ハレゾラ
「咲さん、着いたよ」
考え事をしていている間に、翔平くんの家に着いてしまっていた。
彼は助手席のドアを開けて、いつものように手を差し伸べてくれている。
久しぶりにそうされて照れくさくなり、俯きながら手を差し出した。
おもいっきり引っ張られ、彼の体にドンッと顔からぶつかってしまった。
「は、鼻が痛い……」
「ごめん、咲さんっ。なんか気ばっかり急いっちゃって……」
あれ? 急にどうした? 怒ってたんじゃないの?
坂牧の家を出て、車に乗ったばかりの頃の、気丈俺様な態度は何だったの?
訳がわからなくなってきた。
半ば引きずられるように部屋の前まで連れていかれ、慣れた手つきで鍵を開けると、私に先に入れと促した。

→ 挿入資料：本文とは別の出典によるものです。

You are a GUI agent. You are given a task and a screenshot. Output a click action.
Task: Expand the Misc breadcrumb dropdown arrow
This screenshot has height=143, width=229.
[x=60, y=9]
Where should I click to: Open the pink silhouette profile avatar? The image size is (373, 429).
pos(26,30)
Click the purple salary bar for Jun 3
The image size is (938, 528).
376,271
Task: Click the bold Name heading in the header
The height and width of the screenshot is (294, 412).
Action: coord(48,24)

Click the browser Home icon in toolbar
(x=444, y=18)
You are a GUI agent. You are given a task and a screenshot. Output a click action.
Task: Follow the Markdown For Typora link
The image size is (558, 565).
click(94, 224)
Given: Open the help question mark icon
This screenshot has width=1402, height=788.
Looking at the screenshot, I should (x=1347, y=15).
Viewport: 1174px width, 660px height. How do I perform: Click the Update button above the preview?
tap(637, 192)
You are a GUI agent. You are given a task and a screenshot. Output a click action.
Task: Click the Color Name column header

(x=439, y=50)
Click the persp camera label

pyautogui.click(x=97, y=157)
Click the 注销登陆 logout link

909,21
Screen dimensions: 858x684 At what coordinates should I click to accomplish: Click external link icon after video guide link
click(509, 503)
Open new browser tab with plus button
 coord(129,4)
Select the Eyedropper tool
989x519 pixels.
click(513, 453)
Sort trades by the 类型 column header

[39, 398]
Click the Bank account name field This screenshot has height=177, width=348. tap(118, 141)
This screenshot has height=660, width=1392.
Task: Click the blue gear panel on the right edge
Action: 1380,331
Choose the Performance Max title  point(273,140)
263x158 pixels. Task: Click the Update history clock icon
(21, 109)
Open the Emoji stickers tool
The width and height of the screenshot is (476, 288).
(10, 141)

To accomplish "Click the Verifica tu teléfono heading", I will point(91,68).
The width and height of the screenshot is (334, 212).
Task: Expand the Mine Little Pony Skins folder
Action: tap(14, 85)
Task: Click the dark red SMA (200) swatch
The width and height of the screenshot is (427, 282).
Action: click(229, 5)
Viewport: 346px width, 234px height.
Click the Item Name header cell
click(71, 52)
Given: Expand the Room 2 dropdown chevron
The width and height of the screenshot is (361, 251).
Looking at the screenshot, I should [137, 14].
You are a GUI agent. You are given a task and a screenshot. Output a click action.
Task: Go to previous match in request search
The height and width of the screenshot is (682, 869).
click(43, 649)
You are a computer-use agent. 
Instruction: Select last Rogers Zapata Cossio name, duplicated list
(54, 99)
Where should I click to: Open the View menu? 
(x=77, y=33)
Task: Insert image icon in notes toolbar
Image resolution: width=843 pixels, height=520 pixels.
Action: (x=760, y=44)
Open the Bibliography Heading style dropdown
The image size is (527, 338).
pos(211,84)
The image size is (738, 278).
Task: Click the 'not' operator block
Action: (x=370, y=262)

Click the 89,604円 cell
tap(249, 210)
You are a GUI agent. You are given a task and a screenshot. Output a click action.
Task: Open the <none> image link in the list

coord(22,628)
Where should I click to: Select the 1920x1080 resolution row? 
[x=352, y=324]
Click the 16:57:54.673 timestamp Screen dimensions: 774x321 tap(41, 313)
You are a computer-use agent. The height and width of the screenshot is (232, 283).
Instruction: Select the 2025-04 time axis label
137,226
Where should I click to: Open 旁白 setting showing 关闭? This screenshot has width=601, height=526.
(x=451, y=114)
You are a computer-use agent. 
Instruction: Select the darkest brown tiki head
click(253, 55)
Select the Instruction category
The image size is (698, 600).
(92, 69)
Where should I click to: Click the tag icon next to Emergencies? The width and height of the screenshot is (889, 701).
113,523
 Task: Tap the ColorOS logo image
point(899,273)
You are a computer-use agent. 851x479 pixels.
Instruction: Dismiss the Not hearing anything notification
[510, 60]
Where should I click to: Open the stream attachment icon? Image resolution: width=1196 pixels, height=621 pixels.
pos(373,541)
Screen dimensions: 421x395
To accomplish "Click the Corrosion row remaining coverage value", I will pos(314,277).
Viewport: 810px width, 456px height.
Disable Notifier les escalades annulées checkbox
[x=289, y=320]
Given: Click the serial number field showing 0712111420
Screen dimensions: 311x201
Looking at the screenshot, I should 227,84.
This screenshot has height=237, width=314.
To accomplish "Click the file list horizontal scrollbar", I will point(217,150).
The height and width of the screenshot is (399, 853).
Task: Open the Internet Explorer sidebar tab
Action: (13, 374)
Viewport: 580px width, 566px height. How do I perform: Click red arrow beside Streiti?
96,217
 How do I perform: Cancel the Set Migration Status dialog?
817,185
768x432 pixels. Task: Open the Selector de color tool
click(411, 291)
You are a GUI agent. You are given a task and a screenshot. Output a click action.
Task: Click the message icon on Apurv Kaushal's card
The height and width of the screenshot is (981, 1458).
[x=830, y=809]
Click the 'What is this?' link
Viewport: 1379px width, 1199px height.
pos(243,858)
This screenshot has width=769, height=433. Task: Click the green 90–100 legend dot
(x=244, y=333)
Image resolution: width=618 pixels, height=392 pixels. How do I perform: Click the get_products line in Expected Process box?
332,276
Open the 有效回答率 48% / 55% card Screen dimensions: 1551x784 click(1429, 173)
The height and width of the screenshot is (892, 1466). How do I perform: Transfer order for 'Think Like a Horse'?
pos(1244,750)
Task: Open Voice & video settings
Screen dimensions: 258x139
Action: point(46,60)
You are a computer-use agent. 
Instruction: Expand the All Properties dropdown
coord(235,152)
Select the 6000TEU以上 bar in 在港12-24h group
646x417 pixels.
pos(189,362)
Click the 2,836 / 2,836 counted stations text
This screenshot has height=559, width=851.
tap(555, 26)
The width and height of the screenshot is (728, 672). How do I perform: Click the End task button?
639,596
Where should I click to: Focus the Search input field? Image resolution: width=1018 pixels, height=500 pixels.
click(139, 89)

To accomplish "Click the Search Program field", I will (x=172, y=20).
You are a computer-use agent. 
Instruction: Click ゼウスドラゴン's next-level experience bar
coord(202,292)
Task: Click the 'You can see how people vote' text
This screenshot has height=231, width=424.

玄関に入るとすぐ後に彼もついて入り、背後から不意に抱きしめられる。
ガチャっと鍵の閉まる音が私の耳まで届いた。
「咲さん、ごめん。車の中で意地悪なこと言って……」
そう言って強く抱きしめ直し、私の首元に顔を埋めた。
その行為がなんだかくすぐったくて、肌がぶるぶるっと波打つ。